Schlechte Bewertungen auf Kununu?

Schlechte Bewertungen auf Kununu und Co – was nun?

 

Ihr Unternehmen hat schlechte Ratings auf einer Arbeitgeberbewertungs-Plattform wie etwa kununu?
Sie haben nun drei Möglichkeiten: ignorieren, bestreiten, handeln.

@ignorieren
Keine gute Idee! Das hätte vielleicht vor fünf Jahren noch funktioniert, heute hätte es verheerende Folgen. Qualifizierte Arbeitskräfte lesen nicht mehr nur den Text des Stelleninserates, sie führen Recherchen über den – eventuell – zukünftigen Arbeitgeber durch, und die Sichtung einer Arbeitgeberbewertungs-Plattform wird einer der ersten Schritte sein, wenn nicht DER erste. Wenn Sie also weiterhin Zugang zu High-Potentials haben wollen, ignorieren Sie schlechte Ratings keinesfalls!

@bestreiten
– Sie haben 300 Beschäftigte und nun erstmals ein schlechtes Rating eines ehemaligen Mitarbeiters, den Sie mit gutem Grund entlassen mussten? Klar, formulieren Sie eine sachliche Stellungnahme. Das zeigt, dass Sie jeder Kritik nachgehen und kommt sicher gut an.

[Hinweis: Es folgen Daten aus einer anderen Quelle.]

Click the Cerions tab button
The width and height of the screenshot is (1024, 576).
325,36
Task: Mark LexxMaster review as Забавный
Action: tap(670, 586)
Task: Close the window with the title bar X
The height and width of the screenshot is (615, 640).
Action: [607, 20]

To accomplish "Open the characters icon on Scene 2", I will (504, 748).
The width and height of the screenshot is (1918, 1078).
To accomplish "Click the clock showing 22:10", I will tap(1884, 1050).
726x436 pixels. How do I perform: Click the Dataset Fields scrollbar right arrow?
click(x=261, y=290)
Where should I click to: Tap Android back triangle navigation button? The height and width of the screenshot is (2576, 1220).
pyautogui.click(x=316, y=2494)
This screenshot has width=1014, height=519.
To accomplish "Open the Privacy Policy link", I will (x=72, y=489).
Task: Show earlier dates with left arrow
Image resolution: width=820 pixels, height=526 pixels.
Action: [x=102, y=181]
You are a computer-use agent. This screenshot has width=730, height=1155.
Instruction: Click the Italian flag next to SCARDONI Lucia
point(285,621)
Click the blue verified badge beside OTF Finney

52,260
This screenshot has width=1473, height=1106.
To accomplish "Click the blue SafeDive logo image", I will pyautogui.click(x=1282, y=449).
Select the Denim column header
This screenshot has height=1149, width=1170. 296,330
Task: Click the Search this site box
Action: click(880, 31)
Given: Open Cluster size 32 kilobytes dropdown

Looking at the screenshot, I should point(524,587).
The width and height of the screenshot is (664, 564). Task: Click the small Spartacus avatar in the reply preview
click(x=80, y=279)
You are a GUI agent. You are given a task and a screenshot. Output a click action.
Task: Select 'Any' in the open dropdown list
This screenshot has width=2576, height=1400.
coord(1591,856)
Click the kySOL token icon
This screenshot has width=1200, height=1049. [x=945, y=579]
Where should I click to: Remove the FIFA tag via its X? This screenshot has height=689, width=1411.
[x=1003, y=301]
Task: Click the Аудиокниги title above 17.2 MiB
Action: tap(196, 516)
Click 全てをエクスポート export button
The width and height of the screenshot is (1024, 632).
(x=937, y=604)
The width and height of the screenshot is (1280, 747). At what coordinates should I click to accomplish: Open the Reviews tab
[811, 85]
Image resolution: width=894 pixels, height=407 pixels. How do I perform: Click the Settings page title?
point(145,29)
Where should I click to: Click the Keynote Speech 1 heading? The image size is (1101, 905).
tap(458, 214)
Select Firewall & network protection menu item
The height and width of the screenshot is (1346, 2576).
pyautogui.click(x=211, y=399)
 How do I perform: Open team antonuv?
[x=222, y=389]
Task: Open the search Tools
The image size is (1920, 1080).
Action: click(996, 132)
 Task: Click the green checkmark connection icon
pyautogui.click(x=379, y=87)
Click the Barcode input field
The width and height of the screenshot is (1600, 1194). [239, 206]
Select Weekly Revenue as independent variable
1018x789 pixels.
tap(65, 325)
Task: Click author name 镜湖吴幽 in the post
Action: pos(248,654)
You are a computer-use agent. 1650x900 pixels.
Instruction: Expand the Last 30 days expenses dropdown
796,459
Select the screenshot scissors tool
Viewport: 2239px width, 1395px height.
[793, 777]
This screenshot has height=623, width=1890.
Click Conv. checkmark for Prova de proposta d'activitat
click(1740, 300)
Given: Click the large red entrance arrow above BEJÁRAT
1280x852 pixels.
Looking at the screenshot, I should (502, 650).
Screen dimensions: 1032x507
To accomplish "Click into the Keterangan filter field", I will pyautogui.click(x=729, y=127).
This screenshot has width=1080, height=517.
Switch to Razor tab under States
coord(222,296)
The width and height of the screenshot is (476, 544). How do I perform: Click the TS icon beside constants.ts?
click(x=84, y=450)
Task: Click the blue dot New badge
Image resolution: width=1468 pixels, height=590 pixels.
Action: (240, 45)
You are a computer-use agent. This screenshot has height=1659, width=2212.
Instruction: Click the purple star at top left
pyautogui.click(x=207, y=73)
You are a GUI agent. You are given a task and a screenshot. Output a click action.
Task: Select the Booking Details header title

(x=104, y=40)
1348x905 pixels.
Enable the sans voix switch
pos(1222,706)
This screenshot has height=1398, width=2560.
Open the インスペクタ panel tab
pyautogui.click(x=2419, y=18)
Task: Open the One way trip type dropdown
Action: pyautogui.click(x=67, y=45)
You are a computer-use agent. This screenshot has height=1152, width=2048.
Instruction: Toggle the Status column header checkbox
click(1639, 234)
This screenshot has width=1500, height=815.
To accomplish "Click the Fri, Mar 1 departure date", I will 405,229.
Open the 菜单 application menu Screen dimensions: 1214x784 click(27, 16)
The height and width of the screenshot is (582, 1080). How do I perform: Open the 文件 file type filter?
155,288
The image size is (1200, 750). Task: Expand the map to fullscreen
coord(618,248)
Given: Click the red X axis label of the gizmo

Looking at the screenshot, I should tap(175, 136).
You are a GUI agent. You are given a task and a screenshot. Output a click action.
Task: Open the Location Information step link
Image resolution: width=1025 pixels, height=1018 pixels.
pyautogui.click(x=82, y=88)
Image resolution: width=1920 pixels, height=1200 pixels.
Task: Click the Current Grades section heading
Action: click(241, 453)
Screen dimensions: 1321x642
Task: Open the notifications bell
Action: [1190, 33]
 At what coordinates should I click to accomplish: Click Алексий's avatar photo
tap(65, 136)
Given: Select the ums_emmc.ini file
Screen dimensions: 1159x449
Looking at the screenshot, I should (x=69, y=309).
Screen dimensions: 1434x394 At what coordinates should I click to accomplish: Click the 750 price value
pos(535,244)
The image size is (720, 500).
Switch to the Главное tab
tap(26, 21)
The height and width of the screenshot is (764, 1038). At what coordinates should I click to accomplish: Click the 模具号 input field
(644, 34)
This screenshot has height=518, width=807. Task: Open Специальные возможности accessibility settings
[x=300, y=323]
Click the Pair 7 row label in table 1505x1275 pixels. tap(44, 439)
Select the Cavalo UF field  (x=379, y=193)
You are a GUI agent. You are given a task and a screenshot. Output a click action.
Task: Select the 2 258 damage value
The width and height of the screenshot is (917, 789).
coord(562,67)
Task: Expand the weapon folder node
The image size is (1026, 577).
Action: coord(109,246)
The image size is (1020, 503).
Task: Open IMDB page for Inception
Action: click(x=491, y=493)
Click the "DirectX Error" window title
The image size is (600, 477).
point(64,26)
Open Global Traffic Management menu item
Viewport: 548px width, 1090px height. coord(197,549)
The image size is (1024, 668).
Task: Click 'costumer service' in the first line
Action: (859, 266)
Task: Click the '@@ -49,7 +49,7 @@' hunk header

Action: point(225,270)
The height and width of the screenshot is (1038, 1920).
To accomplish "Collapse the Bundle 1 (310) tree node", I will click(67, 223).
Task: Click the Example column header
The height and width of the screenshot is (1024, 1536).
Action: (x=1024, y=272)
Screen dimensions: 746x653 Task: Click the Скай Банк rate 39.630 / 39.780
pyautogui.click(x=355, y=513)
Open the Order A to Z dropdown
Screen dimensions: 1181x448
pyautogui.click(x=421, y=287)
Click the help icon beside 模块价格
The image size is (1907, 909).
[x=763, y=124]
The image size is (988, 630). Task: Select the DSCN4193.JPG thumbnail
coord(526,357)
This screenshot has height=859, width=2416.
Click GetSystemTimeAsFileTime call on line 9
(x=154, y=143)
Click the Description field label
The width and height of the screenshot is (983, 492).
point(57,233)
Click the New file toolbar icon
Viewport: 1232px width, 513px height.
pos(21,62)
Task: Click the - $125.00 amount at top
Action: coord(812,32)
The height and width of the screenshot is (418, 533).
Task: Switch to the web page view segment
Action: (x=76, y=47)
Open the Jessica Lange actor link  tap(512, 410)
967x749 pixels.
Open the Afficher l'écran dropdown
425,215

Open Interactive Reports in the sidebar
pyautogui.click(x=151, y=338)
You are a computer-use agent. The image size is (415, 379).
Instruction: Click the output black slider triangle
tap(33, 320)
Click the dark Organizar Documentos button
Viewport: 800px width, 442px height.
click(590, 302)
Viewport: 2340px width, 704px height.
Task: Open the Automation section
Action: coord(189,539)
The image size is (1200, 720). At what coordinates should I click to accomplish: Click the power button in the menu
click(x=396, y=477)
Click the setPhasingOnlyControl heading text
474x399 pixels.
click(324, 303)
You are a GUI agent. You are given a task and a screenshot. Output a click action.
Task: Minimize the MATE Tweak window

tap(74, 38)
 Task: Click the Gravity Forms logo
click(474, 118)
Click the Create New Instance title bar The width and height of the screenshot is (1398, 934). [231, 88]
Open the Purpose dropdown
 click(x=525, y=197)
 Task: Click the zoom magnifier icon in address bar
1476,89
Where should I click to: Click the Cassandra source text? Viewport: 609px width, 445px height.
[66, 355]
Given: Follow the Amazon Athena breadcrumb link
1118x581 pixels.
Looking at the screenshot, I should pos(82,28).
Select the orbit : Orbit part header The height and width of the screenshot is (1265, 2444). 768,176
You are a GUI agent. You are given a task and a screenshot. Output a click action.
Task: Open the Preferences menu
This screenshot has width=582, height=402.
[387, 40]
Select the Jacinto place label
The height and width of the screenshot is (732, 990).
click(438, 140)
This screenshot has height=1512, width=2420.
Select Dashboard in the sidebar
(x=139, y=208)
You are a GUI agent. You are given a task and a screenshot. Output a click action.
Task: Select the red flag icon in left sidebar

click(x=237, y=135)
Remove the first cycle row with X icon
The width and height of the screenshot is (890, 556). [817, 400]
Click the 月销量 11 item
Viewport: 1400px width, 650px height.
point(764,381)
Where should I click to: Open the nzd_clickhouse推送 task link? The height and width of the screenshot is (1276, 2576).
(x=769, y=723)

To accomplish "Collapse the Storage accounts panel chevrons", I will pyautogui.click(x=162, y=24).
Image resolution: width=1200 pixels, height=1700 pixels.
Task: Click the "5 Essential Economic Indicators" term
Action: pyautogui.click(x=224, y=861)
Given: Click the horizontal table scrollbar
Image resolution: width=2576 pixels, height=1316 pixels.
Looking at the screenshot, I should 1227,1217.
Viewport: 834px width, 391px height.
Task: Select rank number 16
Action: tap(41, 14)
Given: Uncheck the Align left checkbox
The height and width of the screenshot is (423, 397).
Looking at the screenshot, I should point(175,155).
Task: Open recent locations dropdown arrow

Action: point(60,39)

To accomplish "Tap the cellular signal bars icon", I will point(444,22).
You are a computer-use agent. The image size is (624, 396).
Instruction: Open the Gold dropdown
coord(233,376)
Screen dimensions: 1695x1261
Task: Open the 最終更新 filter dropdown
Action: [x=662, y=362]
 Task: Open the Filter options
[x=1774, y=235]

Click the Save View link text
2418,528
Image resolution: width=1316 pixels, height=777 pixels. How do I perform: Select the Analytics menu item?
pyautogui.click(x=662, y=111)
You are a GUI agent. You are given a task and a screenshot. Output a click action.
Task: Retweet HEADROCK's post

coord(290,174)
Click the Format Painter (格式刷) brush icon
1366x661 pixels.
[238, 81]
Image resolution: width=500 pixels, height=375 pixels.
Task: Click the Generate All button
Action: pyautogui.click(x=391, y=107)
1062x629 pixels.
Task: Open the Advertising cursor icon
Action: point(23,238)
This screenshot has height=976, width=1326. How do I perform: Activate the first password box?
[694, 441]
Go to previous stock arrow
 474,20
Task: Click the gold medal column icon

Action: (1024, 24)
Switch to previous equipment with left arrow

– Die negativen Bewertungen häufen sich? Irgendwann klingen selbst die geschliffensten Stellungnahmen nur mehr wie Ausreden. Jetzt ist Handeln das Gebot der Stunde!

@handeln
Betrachten Sie auch solche – zugegebenermaßen sehr unangenehmen – Rückmeldungen als Chance. Sie zeigen Ihnen, dass Handlungsbedarf besteht. Schaden entsteht ja nicht nur aufgrund der negativen Publicity und den damit verbundenen Schwierigkeiten, gute neue Mitarbeiter zu finden. Schlechte Arbeitgeberbewertungen zeigen ja auch, dass im Betrieb tatsächlich Probleme bestehen. Und diese Probleme belasten auch die aktuellen Mitarbeiter, behindern deren Leistungsfähigkeit und erhöhen die Gefahr, dass Ihnen auch diese abhanden kommen (und vielleicht wieder eine schlechte Bewertung abgeben). Wenn das Betriebsklima, aus welchem Grund auch immer, nicht stimmt, können „Totstellen“ (=ignorieren) oder „Symptombekämpfung“ (=bestreiten) das ganze Unternehmen gefährden. Gehen Sie daher den Problemen auf den Grund und beseitigen Sie diese. Das können Sie beispielsweise ganz simpel im Rahmen der – ohnehin gesetzlich verpflichtenden – Evaluierung der psychischen Arbeitsbelastungen tun. Hier erheben externe Experten alle Bereiche möglicher psychischer Belastungen am Arbeitsplatz. Aufgrund ihrer Position als neutrale externe Fachleute erfahren sie schnell und wahrheitsgemäß, wo der Schuh drückt, was dem Chef oder der hauseigenen HR-Abteilung wesentlich schwerer fallen wird. Die Experten finden die Probleme nicht nur, sie erläutern sie, entwickeln gemeinsam mit den Betroffenen umsetzbare Lösungsstrategien und überprüfen deren Wirksamkeit. So kann die vorgeschriebene Evaluierung der psychischen Arbeitsbelastungen dafür genutzt werden, ohne zusätzliche Kosten „arbeitspsychologische Unternehmensberatung“ zu erhalten. Wenn sich negative Arbeitgeberbewertungen häufen, ist es allerhöchste Zeit dafür!